CABINOVIA PEJO FONTI-RIFUGIO SCOIATTOLO-SEGGIOVIA DOSS DEI CEMBRI-RIFUGIO MANTOVA AL VIOZ
28-08-2024
Partenza: Cabinovia Pejo Fonti e Rifugio Doss dei Cembri, tramite seggiovia.
Arrivo: monte Vioz 3645 Mt slm
Dislivello: +/- 1360 mt circa.
Difficoltà: EE
Tipologia: A/R percorso che si svolge su sentieri montani, traccia, con tratti attrezzati con cavi d’acciaio e scalini metallici, a tratti può risultare esposto.
Altro piccolo sassolino dalla scarpa che riesco a togliermi. Mi accontento di poco lo so, ma era da tempo che volevo fare questa salita al Vioz, accessibile a tutti, prestando però molta attenzione.
Direzione cabinovia di Pejo Fonti.
Partenza sul presto, già alle 8:30 sono pronto a salire. Costo dell’operazione 23,00 euro per A/R, cosa che consiglio se non si vuole fare una gran sfacchinata.
Salgo solo, e il primo tratto arriva fino al rifugio Scoiattolo, dove già di buon’ora è pieno di gente. Per mia fortuna persone che rimarranno lì per tutta la giornata. Appena sceso una palina mi indica a dx la direzione per il secondo tratto in seggiovia che mi porterà fino al rifugio Doss de Cembri.
Attenzione…
Questa seggiovia ha fondamentalmente due problemi.
Il primo è che è bassa e quando arriva consiglio di sedersi velocemente, oppure, come è successo a me, vi prenderete una legnata ai polpacci con conseguenti lodi generali e dolori per buona parte della salita!
Il secondo è che è la seggiovia più lenta del mondo, probabilmente per il numero di feriti che causa la salita e quindi molto spesso rallenta o si ferma, interminabile!
Al contrario invece offre uno splendido panorama sia in salita che in discesa.
Nel mentre, quattro bocia (ragazzi) che scoprirò essere pugliesi al primo approccio con le alte vette, prendono la seggiovia davanti a me, mentre io salgo con un signore.
Vista la lungaggine del tragitto, ovviamente facciamo quattro chiacchiere e scopriamo di essere conterranei. Entrambi di origini venete, beh lui con un accento inconfondibile ed io solo per ragioni parentali.
All’arrivo al Doss, già si vede di fronte a noi il Dente del Vioz, molto più in basso rispetto alla meta e anche il rifugio che si staglia nel cielo terso di fronte a noi.
Ci salutiamo, ma ci rincontreremo più avanti lungo il tragitto.
Uno sguardo al panorama retrostante e si parte.
Il sentiero è evidente di fronte. Mi avvicino alla palina che non da indicazioni orarie e parto coi 4 ragazzi, tutti euforici per la loro passeggiata.
Quattro chiacchiere anche con loro, tutti giovanissimi, tanto che li ho ribattezzati tutti, miei figli. Loro corrono, selfano, strillano (anche un po’ troppo…), ma sono molto simpatici, mettono di buon umore, in fondo sono figli miei!
Do giusto un paio di consigli su come approcciare questo tipo di salite, anche perché vedendoli non avevano proprio la giusta attrezzatura per fare un percorso del genere e soprattutto poca esperienza, ma tanto testosterone da vendere.
Infatti dopo un po’ il “vecchio leone” li ha staccati, procedendo col suo passo regolare, ma deciso.
Fino a quel momento tutto bene, ma appena si è intraversato per passare sotto il Dente, le nuvole hanno incominciato a coprire la vetta, ahimè succede, è da mettere in conto in montagna e da quello che mi è parso di capire, lì capita sovente.

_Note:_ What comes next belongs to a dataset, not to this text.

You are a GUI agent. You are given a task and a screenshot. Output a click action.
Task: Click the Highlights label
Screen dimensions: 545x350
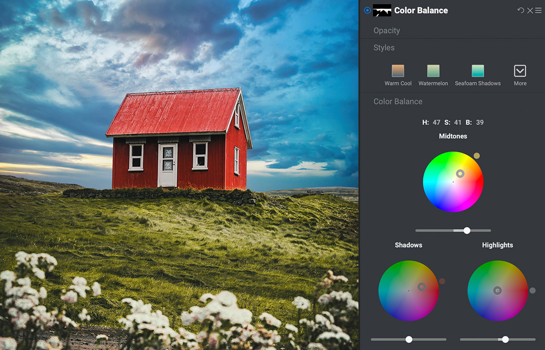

Nulla di grave sono ancora al sole e la giornata non è calda, almeno per ora. Proseguo su terreno che fin qui è molto agevole, sale costante, ma mai in maniera cattiva, sempre su roccia o roccetta. Non vedo ancora nessuno e questo mi fa ben sperare, non sarà così!
Arrivato a ridosso del Dente del Vioz, vedo la prima comitiva, in realtà a tratti alterni e per tutto il percorso ne incontrerò parecchie, una sorta di processione.
Ora, una delle regole è quella di far passare solitamente chi ha un passo differente dal tuo, buona norma quando si è per crode!
Non sempre ahimè è così, infatti la prima brigata, stenta a lasciare il passo non capendone il motivo e per un tratto mi sono accodato, ovviamente lo spazio per il passaggio c’era!
Arrivato ad un certo punto ho chiesto il permesso, cosa che odio un po’ fare, e nel sorpassare qualcuno, come sempre accade, mugugnava le solite ed inutili frasi del tipo “dove vuole andare questo qui?”, oppure “ma si, tanto poi esplode quando arriva in quota!”.
Che volete farci, lo ripeto ormai da qualche anno, la montagna non è per tutti e negli ultimi anni è anche peggiorata nell’approccio!
Proseguo silente godendomi il panorama,

quando con la coda dell’occhio vedo arrivare di gran lena un signore, tra me e me ho pensato di rallentare per far vedere come ci si comporta in montagna alla sedicente brigata, ma poi il saggio Yoda mi ha detto, “svuota la mente Luke”, un sorriso mi sfiora le labbra e proseguo il cammino.
Eccolo che arriva, ormai è vicino a questo punto rallento per farlo passare e toh!
Il mio conterraneo che da adesso si chiamerà M., “caspita che passo che hai”, gli dico e “anche tu non scherzi”, bene amicizia fatta e si sale insieme!
Amici del selvatico, vi assicuro che M ha un gran passo ho fatto fatica a stargli dietro in alcuni punti, tanto di cappello a lui, soprattutto perché è più Vecio di me.
Dopo il Dente del Vioz il percorso cambia,
si fa più deciso, nulla di preoccupante, ma incomincia ad arrivare anche l’altitudine, il sentiero serpeggia e sale, a volte fa di nuovo riposare la gamba e vi assicuro che stiamo tenendo una discreta andatura, ci siamo proprio trovati!
Alla nostra dx il panorama è davvero suggestivo, si vede chiaramente il lago Careser, con la sua immensa diga. Alle sue spalle la cima Sternai, lì siamo in zona rifugio Dorigoni. Ben visibile anche la cima Venezia, dove M gioca in casa.
Altro tratto impegnativo ed incredibilmente bello è quello che porta al Brik a quota 3200 Mt, con traversi esposti e catene di sicurezza, ma nulla di complicato, giusto per precauzione.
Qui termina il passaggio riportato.